More and more companies are acknowledging the many benefits of mentorship programs, and some have started to implement them across all levels of the company. In fact, approximately 71%1 of Fortune 500 companies offer mentor programs.
This level of growth shouldn’t come as a surprise. According to a recent study, 75%2 of executives say mentoring has been critical in helping them reach their current position. One such executive, former KeyCorp Chairman and CEO Beth Mooney, has shared that a manager early in her career became her mentor and convinced her to pursue her MBA.3
Why mentoring matters.
From role model and performance manager to advocate and advisor, mentors play a multi-faceted role in helping to develop a young professional’s career. They often share their experiences and wisdom to help the next generation navigate through their personal and professional aspirations.
Much has been written about the benefits of mentorship on mentees — improved employee engagement, commitment, retention, and inclusion. One five-year study found that 25% of employees who enrolled in a mentoring program had a salary grade change, compared to only 5% of workers who did not participate. Furthermore, mentees were promoted five times more often than colleagues who did not participate in a mentoring program.4
For young women, in particular, mentoring can be a critical factor in their success.5 It helps them build professional networks that benefit them in the future, provides access to leadership, generates more opportunities, and even encourages entrepreneurship.
How mentoring benefits the mentors.
For many mentors, a mentoring relationship can provide greater job satisfaction and commitment to the company. It can also be a source of new ideas and fresh perspectives. “My commitment to expand my circle of influence comes from my desire to get out of the echo chamber; to put my ear to the ground, to understand what is happening in the broader organization, and to learn some new things along the way. It helps me get closer to the rich talent in the organization and to get a fresh perspective on plans, priorities, and projects,” said Executive Vice President Trina Evans, chief of staff and director of Corporate Center for KeyCorp. “These relationships help make my thinking clearer, my work more productive, my decisions crisper, and my influence broader.”6
Creating a mutually beneficial mentoring relationship.
Effective mentoring can be rewarding for both mentors and mentees. For example, more and more companies are embracing what’s known as reverse mentoring, which pairs a younger professional as the mentor with an older executive as the mentee. These types of mutually beneficial, cyclical mentorships encourage diversity and inclusion, increase retention of millennial workers, and facilitate the transfer of technological know-how.

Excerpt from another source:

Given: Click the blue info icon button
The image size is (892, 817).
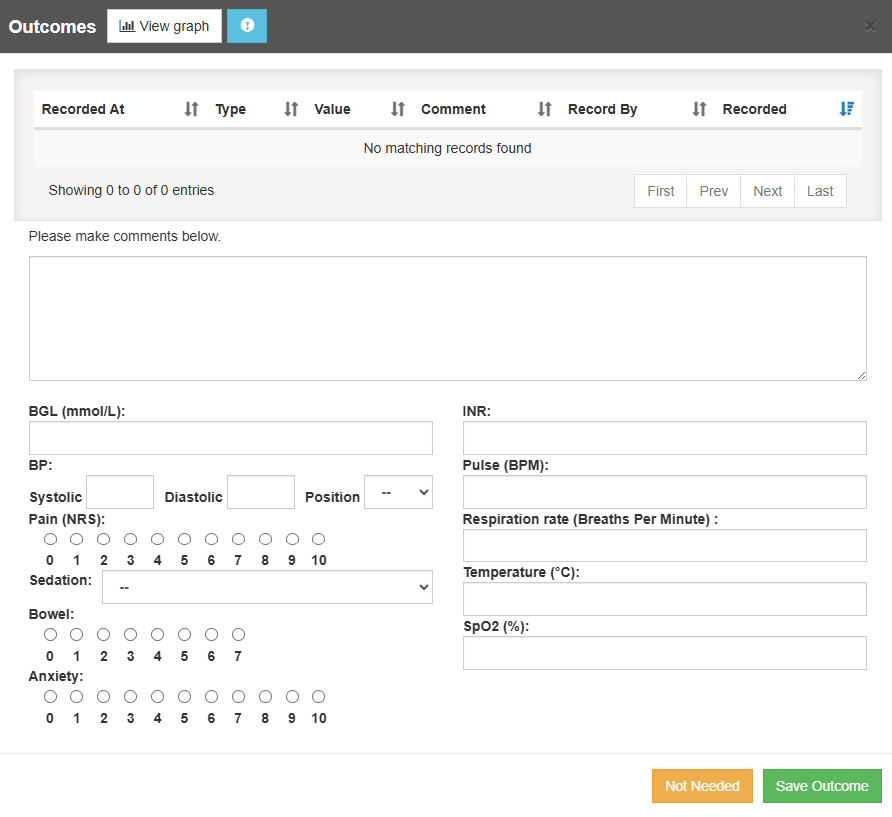Looking at the screenshot, I should coord(247,26).
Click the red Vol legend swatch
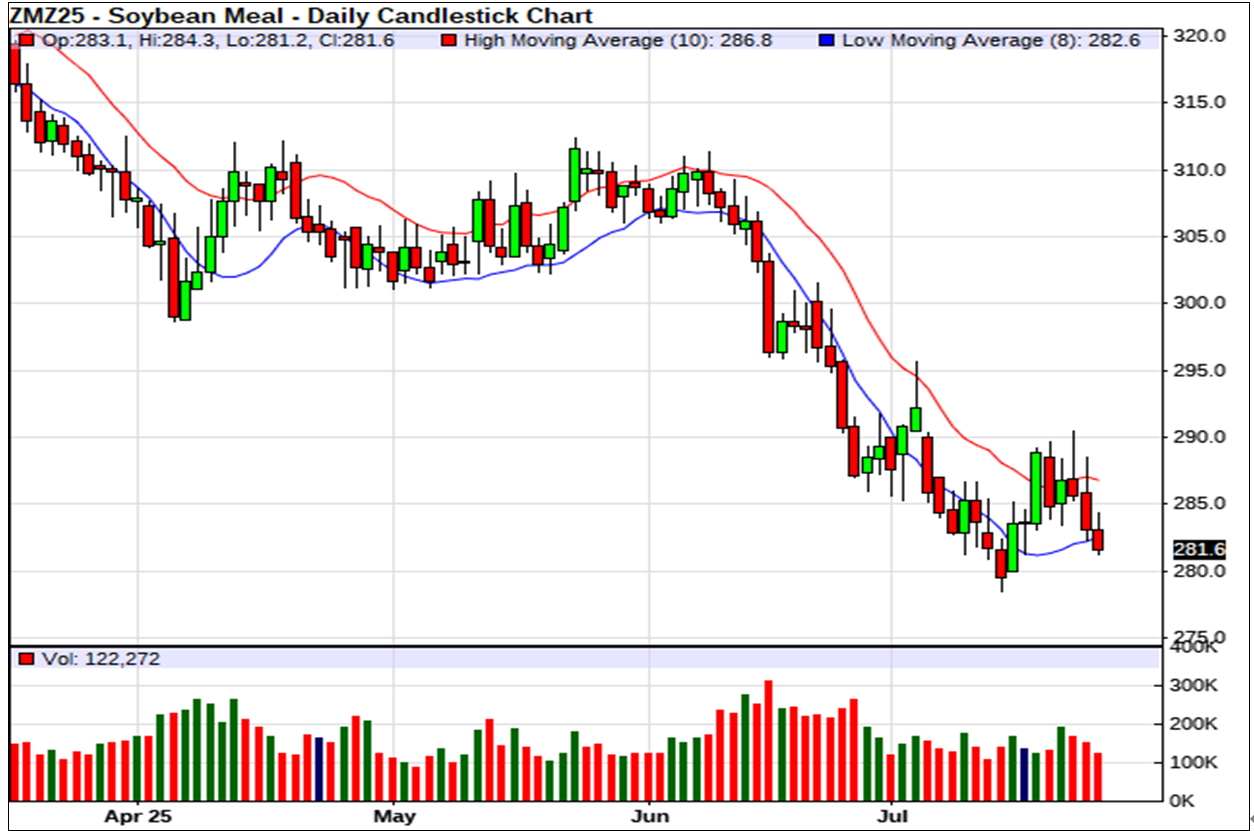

What should someone do if they aren’t seeing benefits?
Mentoring should be a relationship that is mutually beneficial, empowering, and enabling. It’s important that both parties have a clear idea of what their individual goals are and what they would like to achieve.
Additionally, it’s important to remember that a good mentorship doesn’t happen overnight. Like all relationships, it should develop organically over time. However, if one or both parties aren’t seeing benefits from the relationship, they should talk and decide if they can salvage the mentorship or if it’s best to part ways.
Steps to consider
- If you’re looking for a mentor or mentee, check with your human resources department, a professional organization, or college alumni association.
- Be flexible and find a structure or format that works best for both parties.
- Practice active listening. Every colleague wants to feel valued and that their voice is heard, so focus on listening before jumping in with a fix or advice.
- Be open to feedback and criticism. A good mentor will provide a bit of both.
- Set clear expectations and communicate them. A mentoring relationship isn’t a clear path to promotion. It’s a path to a better, more satisfying career.